What to work on:
Whatever appears in the listing, return all of it exactly.

Supplied entries:
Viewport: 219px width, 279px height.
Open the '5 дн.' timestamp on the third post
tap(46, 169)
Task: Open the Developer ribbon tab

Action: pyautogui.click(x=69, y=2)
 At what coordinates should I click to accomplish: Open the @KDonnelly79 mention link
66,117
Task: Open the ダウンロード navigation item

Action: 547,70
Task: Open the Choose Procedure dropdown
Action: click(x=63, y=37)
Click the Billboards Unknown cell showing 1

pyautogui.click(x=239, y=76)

Response area:
Viewport: 219px width, 279px height.
Open the '5 дн.' timestamp on the third post
tap(46, 169)
Task: Open the Developer ribbon tab

Action: pyautogui.click(x=69, y=2)
 At what coordinates should I click to accomplish: Open the @KDonnelly79 mention link
66,117
Task: Open the ダウンロード navigation item

Action: 547,70
Task: Open the Choose Procedure dropdown
Action: click(x=63, y=37)
Click the Billboards Unknown cell showing 1

pyautogui.click(x=239, y=76)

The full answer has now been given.